What was an over-heated market in 2020 is looking closer to a bonfire from what we can tell here on the ground…. and it is only the first week of March with Q2 upon the horizon which is typically the busiest 3 months of the entire year. It’s kind of like Boxing Day in on steroids but stretched out over a few months because there is more geography to cover.
Unfortunately, there are no signs of the market slowing anytime soon as the home buyers who are working from home and need more space hit the streets, along with retirees needing to downsize, and first-time home buyers who have been saving and waiting for awhile now… all collide in a search of that perfect place to call home.
As an industry professional, I did select the word “unfortunately” knowingly and with aforethought.

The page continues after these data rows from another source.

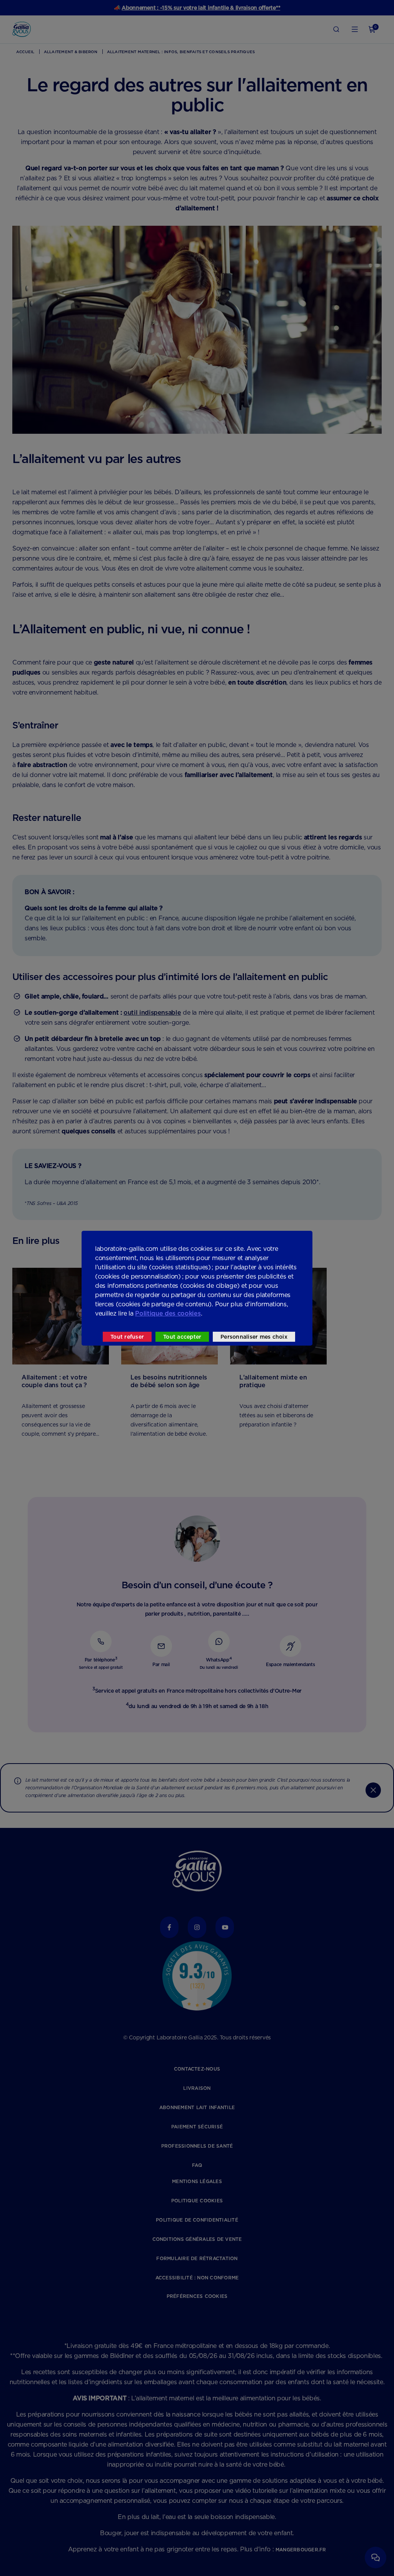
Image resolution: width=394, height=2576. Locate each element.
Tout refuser (127, 1337)
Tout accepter (182, 1337)
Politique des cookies (167, 1313)
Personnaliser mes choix (253, 1337)
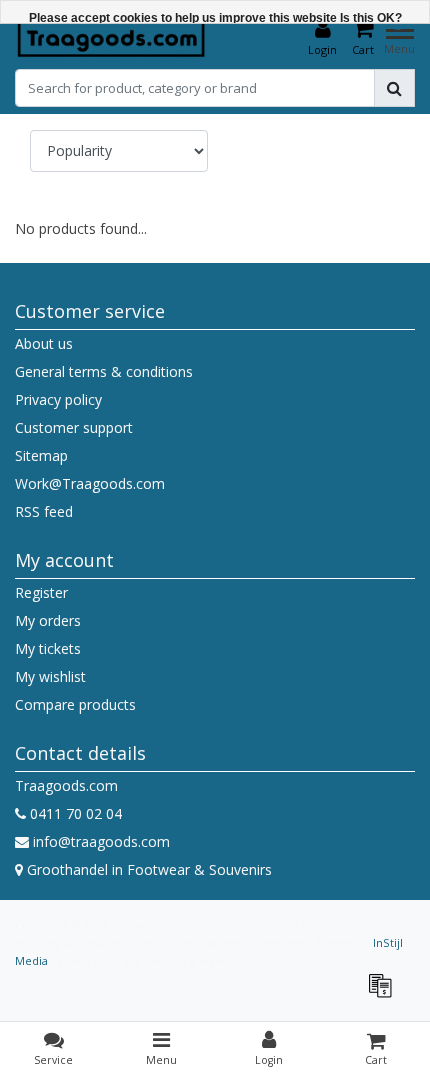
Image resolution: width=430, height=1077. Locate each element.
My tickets (48, 648)
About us (44, 343)
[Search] (394, 88)
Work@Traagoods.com (90, 483)
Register (41, 592)
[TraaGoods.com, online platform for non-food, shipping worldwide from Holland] (111, 38)
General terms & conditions (104, 371)
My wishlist (50, 676)
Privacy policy (58, 399)
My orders (48, 620)
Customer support (74, 427)
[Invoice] (385, 994)
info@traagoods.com (101, 841)
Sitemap (41, 455)
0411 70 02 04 (74, 813)
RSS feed (44, 511)
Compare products (75, 704)
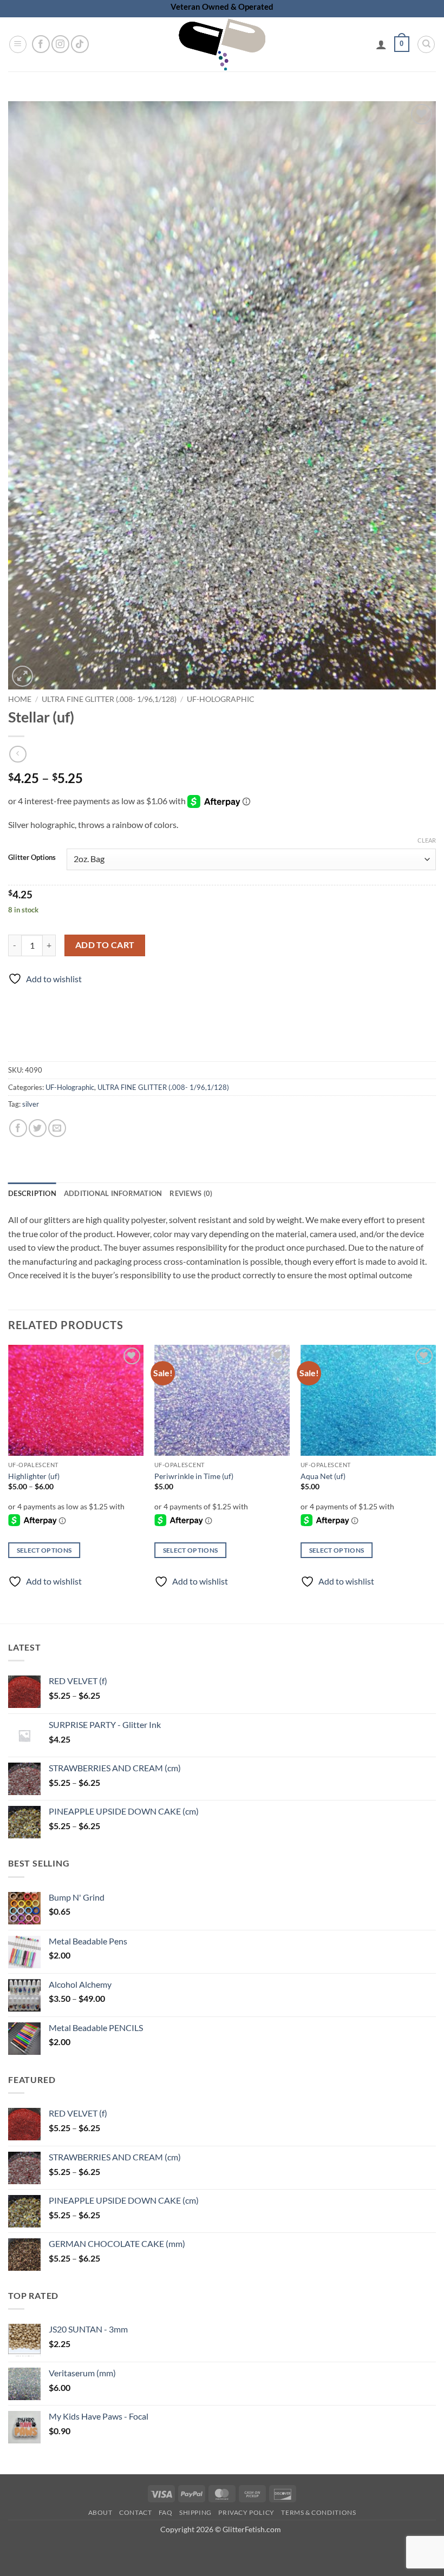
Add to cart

I did so because too much of anything is not necessarily a good thing. Yes, our Seller clients are ecstatic when they receive 5-10 offers, many of which are over list price, until they too become Buyers and face the same challenges of their counterparts.

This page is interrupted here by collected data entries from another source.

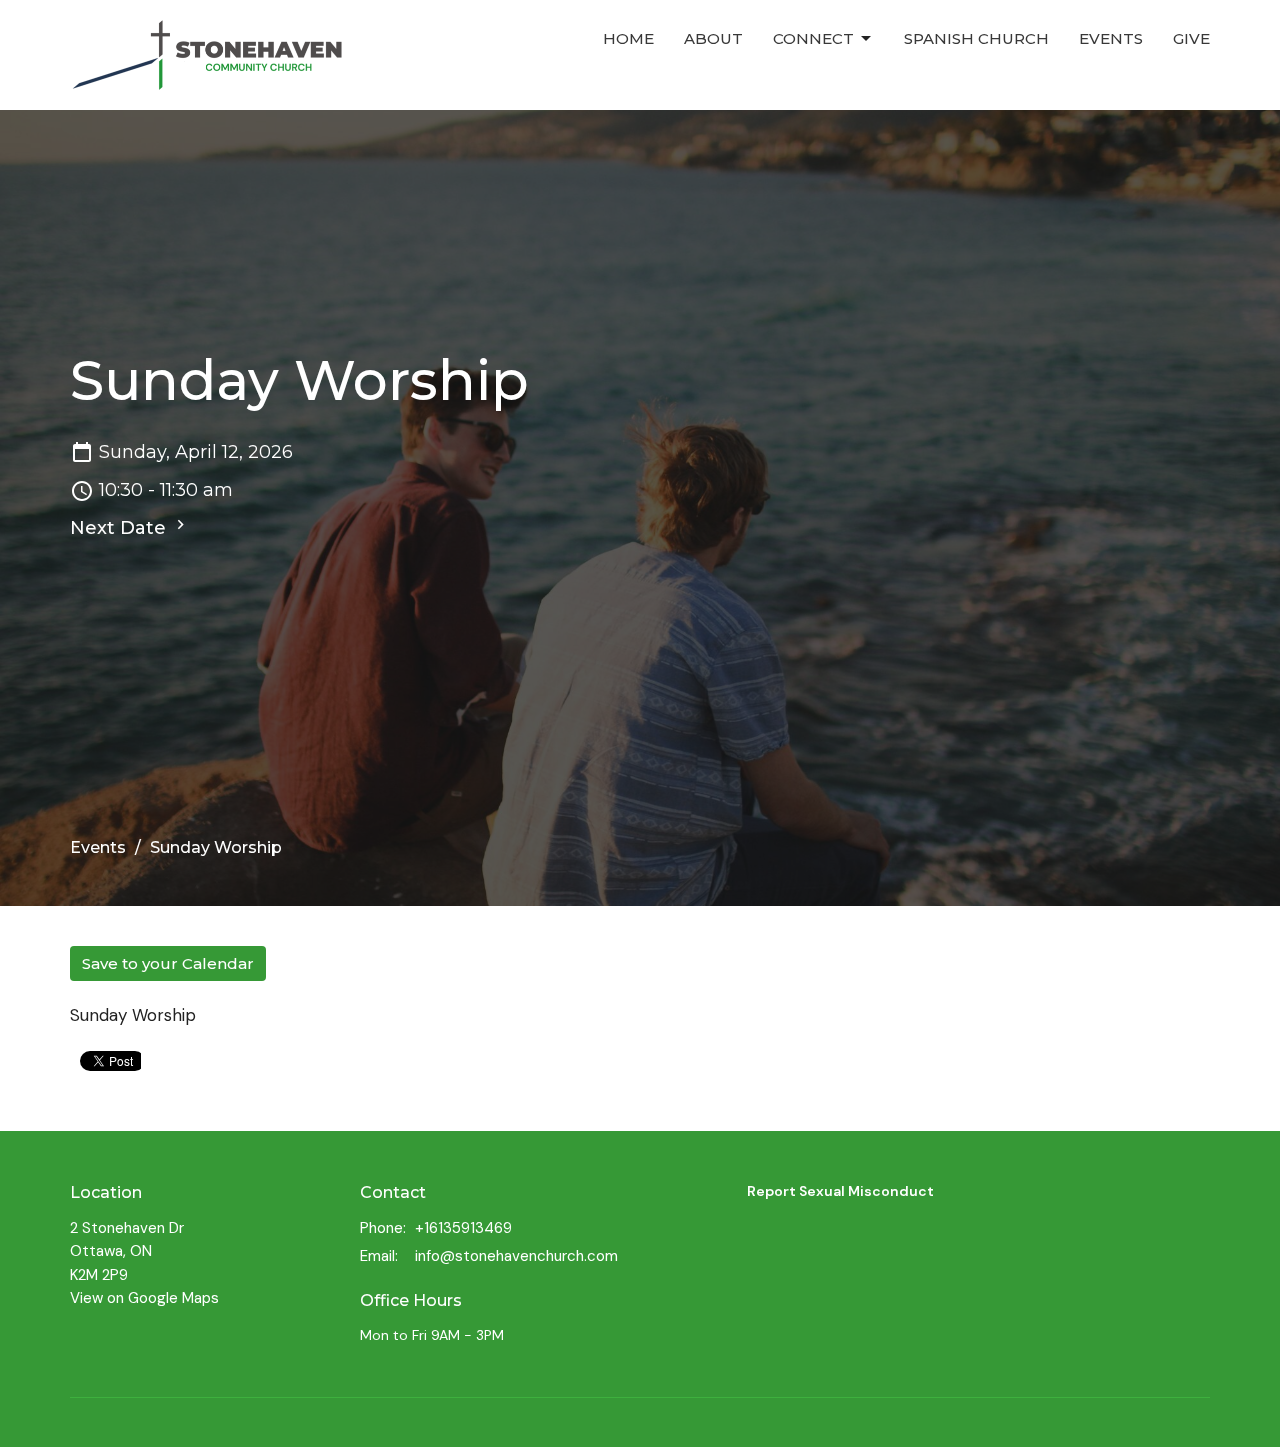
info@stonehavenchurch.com (516, 1256)
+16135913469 (463, 1228)
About (713, 38)
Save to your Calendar (168, 963)
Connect (813, 38)
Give (1191, 38)
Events (1111, 38)
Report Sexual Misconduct (840, 1191)
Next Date (120, 528)
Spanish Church (976, 38)
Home (628, 38)
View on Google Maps (144, 1298)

Another product of an over-heated market is that it attracts investors, adding yet another party to the buying pool when the pool is kind of over-crowded already.
No offense investors! We love you!
And these buyers are by their very nature – in it to win it!
They are not going to live in their property but rather buy and hold, buy and rent, or buy and sell – and we know it will be for a profit….
because after all…they are in it to win it…
You’ve got it!
Additionally, it does not look like the Mounties are coming any time soon to save the day as the Bank of Canada and other policy makers seem to agree… the economy is too fragile to sustain an Interest Rate hike at this time as many are still unemployed or only back at work with reduced hours.
Continued low interest rates are the gasoline on the fire as low interest rates translate to increased borrowing power from buyers.
Consider the increased borrowing power historically/artificially that low interest rates create:
Mortgage of $500,000
2.24% – 5 Year Fixed Fantastic Rate – Payments $2,175.61
4.5% – Payments $2,767
5.6% – 10 Year Rate – Payments $3,081
That is almost $1,000 more borrowing power per month this buyer has now that the rates are low
versus traditonally normal rates! And if you have seen a few rate increases over your lifetime, 5.6%
is not that high.
This buyer is now in the pool.
We would all prefer the buyer take that extra $1000 per month and go with bi-weekly payments, pay off their mortgage faster or even save the money.
This looks unlikely because this buyer is without a home or needs to downsize, so they will take that
ADDITIONAL BUYING POWER AND PUT IT TO WORK FOR THEM
to secure a property by paying more for it than they might normally because they can now afford to do so.
Have I mentioned how crowded the pool is?